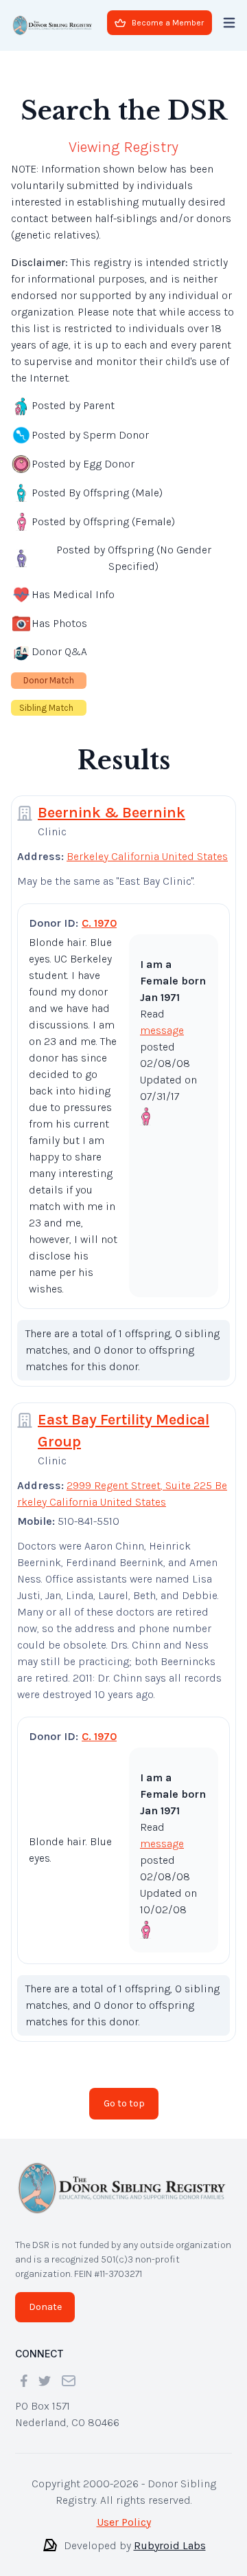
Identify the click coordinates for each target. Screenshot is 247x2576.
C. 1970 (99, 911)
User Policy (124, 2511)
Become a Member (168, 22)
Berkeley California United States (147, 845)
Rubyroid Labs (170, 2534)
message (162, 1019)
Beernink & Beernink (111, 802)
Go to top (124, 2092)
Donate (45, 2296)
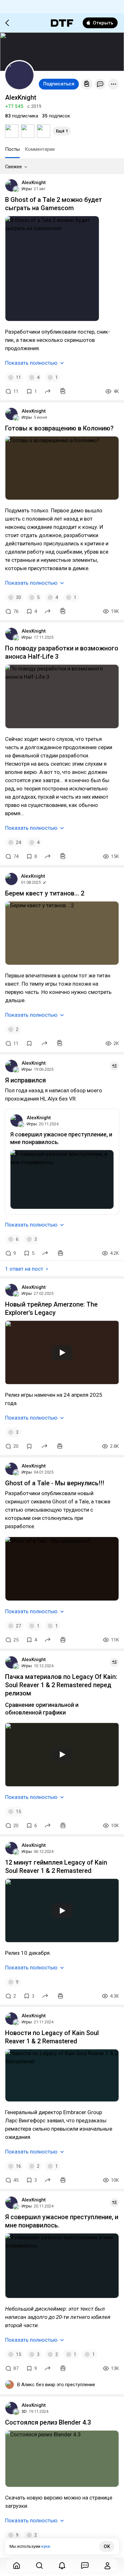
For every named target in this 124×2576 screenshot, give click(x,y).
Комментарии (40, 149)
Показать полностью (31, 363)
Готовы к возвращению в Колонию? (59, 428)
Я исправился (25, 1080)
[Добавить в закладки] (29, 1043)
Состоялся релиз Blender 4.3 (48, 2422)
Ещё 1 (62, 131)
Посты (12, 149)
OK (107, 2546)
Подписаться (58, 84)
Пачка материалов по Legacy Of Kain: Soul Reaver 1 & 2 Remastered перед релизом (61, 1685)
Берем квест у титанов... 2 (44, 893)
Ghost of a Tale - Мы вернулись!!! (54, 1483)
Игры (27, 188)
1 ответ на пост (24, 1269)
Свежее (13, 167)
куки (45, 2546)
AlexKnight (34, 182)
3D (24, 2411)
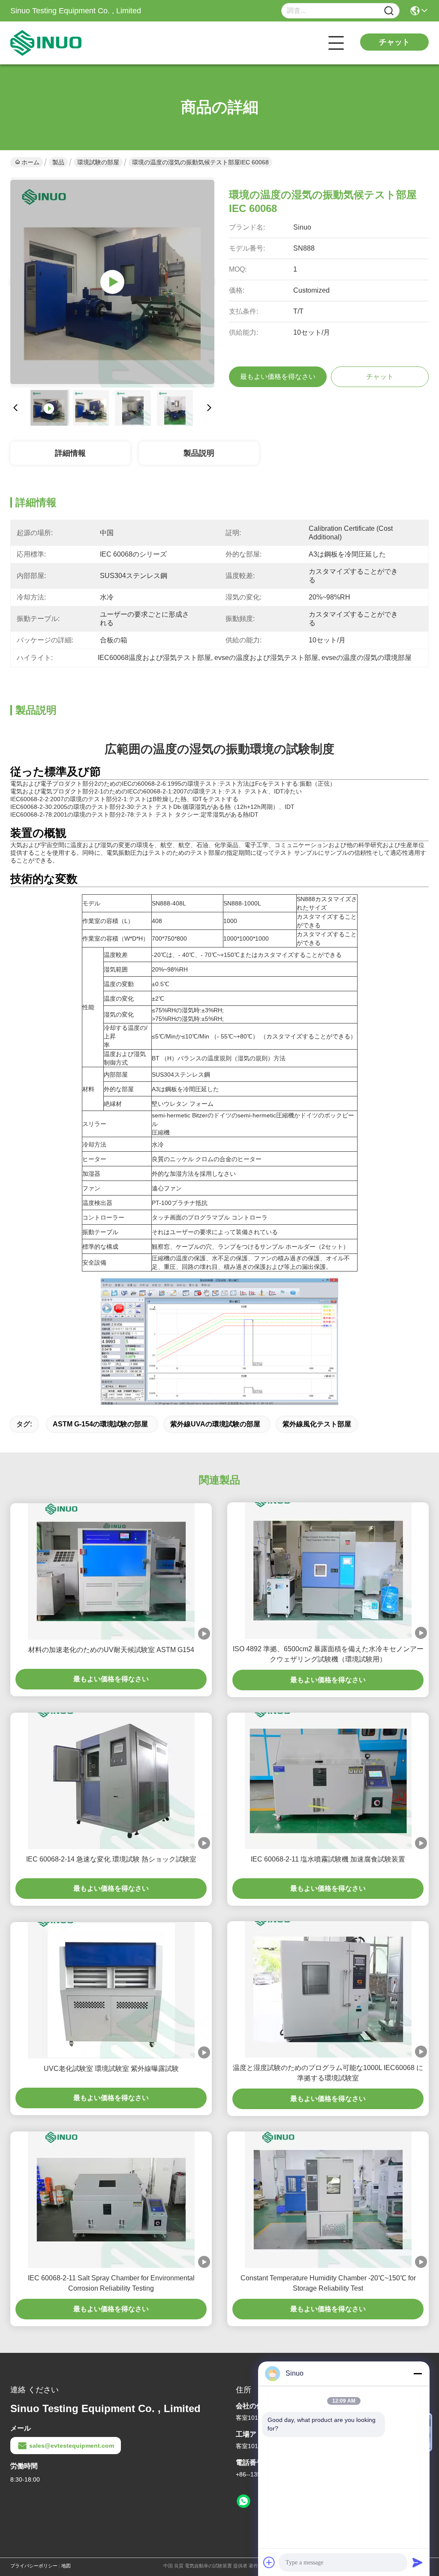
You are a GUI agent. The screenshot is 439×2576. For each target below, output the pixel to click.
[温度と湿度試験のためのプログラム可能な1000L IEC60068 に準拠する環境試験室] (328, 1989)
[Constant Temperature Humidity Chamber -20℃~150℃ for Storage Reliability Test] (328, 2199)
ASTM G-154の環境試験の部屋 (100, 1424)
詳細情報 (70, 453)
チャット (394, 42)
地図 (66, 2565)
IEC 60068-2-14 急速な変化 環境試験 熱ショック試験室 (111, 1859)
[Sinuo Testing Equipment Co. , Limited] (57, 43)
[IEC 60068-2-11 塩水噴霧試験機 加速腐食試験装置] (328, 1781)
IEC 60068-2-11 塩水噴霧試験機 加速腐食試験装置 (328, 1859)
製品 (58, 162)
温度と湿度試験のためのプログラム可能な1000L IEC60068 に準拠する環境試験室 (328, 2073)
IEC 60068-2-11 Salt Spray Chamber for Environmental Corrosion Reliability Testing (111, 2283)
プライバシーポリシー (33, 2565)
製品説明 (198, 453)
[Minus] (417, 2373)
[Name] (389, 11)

### DIRECTIONS FOR THIS TASK
When you reach the line holding "Показать полностью (31, 363)" in the listing above, begin retyping exactly, and stop once the line holding "[温度と湿度試験のためのプログラム可能な1000L IEC60068 に準拠する環境試験室]" is done; pictures stay out.

### ANSWER SECTION
Показать полностью (31, 363)
Готовы к возвращению в Колонию? (59, 428)
Я исправился (25, 1080)
[Добавить в закладки] (29, 1043)
Состоялся релиз Blender 4.3 (48, 2422)
Ещё 1 (62, 131)
Посты (12, 149)
OK (107, 2546)
Подписаться (58, 84)
Пачка материалов по Legacy Of Kain: Soul Reaver 1 & 2 Remastered перед релизом (61, 1685)
Берем квест у титанов... 2 (44, 893)
Ghost of a Tale - Мы вернулись!!! (54, 1483)
Игры (27, 188)
1 ответ на пост (24, 1269)
Свежее (13, 167)
куки (45, 2546)
AlexKnight (34, 182)
3D (24, 2411)
You are a GUI agent. The screenshot is 439×2576. For each target below, output the pixel to click.
[温度と湿度試験のためのプログラム可能な1000L IEC60068 に準拠する環境試験室] (328, 1989)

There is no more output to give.